__Your tasks__.
#1 According to the SPEC CPU 2017 article on Google Cloud, what does this third installment set out to do, and where does it begin? Answer in one to three sentences.
#2 Set down the SPEC CPU 2017 article word for word from "First, let’s check" up to and including "Base and Peak.".
#3 Resume the SPEC CPU 2017 article on Google Cloud CPU performance from the point where it stops.

__Selected passage__.
_ _ _ _ _ _ _

Google Cloud Platform CPU Performance in the eyes of SPEC CPU® 2017 — Part 3

Federico Iezzi
Google Cloud - Community
10 min readFeb 9, 2023

In this 3rd and nearly last part of the SPEC challenge we’re gonna deep-dive in the result, so let’s get to it.

First, let’s check the platform characteristics:

  • The test span over 15 different machines;
  • As mentioned in Part 2, we’re comparing machines with eight physical cores/16 vCPU (and in some cases, 16 physical cores);
  • Rocky Linux 9.1 across the board using kernel 5.14.0–162.6.1.el9_1.0.1;
  • We have all the major Intel CPU architectures released since Intel Sandy Bridge all the way to Intel Ice Lake (and hopefully soon Sapphire Rapids with C3). Regarding AMD, the starting point is Zen 2/Rome. There is also ARM here, represented by Ampere Altra;
  • SPEC CPU 2017 runs single- and multi-thread, in the Rate flavor for both Base and Peak.

_ _ _ _ _ _ _

__Supplied material__.
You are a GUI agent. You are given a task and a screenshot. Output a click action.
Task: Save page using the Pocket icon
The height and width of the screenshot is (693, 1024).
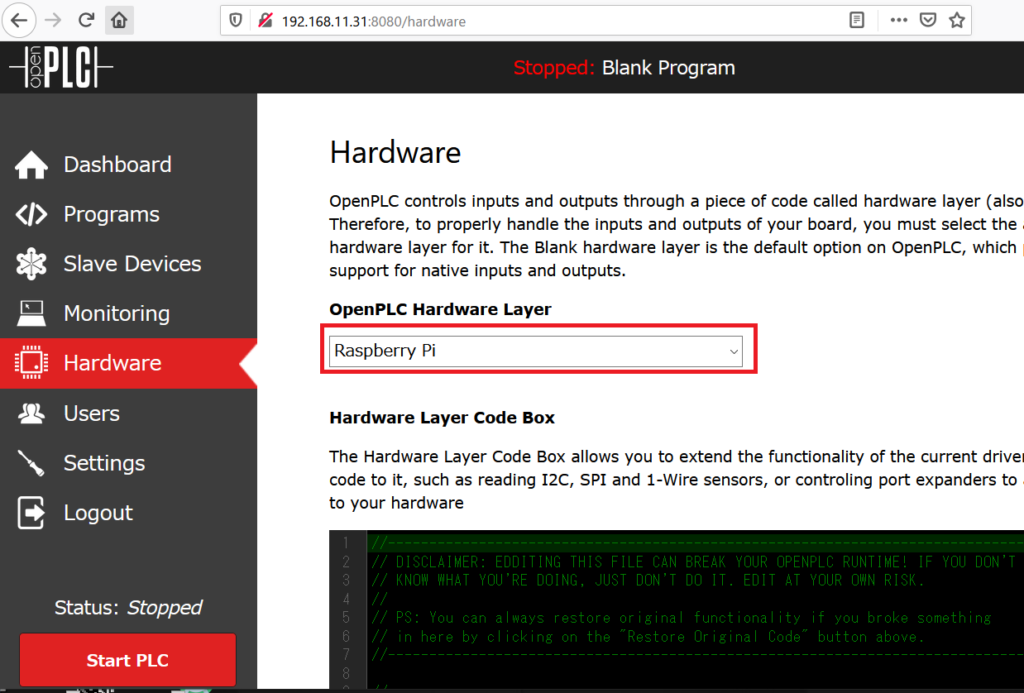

_ _ _ _ _ _ _

__Results for each task__.
#1 As the third and nearly last part of the SPEC challenge, it sets out to deep-dive into the results. It begins by going over the platform characteristics.

#2
First, let’s check the platform characteristics:

  • The test span over 15 different machines;
  • As mentioned in Part 2, we’re comparing machines with eight physical cores/16 vCPU (and in some cases, 16 physical cores);
  • Rocky Linux 9.1 across the board using kernel 5.14.0–162.6.1.el9_1.0.1;
  • We have all the major Intel CPU architectures released since Intel Sandy Bridge all the way to Intel Ice Lake (and hopefully soon Sapphire Rapids with C3). Regarding AMD, the starting point is Zen 2/Rome. There is also ARM here, represented by Ampere Altra;
  • SPEC CPU 2017 runs single- and multi-thread, in the Rate flavor for both Base and Peak.

#3
All CPUs compared with their respective CPUID, NUMA topology, SMT layout, and clock speeds

From this table above, we can immediately see the relatively low clock speed of Intel Skylake and AMD Rome. Notably, the single-core turbo of Ampere Altra is the worst of the entire bunch while, at the same time, the best base clock available. AMD Milan has the same clock speed across the board (keep this in mind because the SPEC results will tell a very different story). Lastly, the CPU with the highest clock speed (like it still means something these days) is C2 Intel Cascade Lake.

SPEC estimated scores

Before going into the performance number, I’d like to point out that all SPEC CPU® 2017 numbers are estimated scores. This is due to the lack of official submission and review by the SPEC body.

SPEC CPU® 2017 single-thread estimated scores

In this first table, we can already start drawing some conclusions. First off, we have both Integer and Floating Point results in Single-Thread mode. These results are for the Base (aka same compiler flags across the board) variant.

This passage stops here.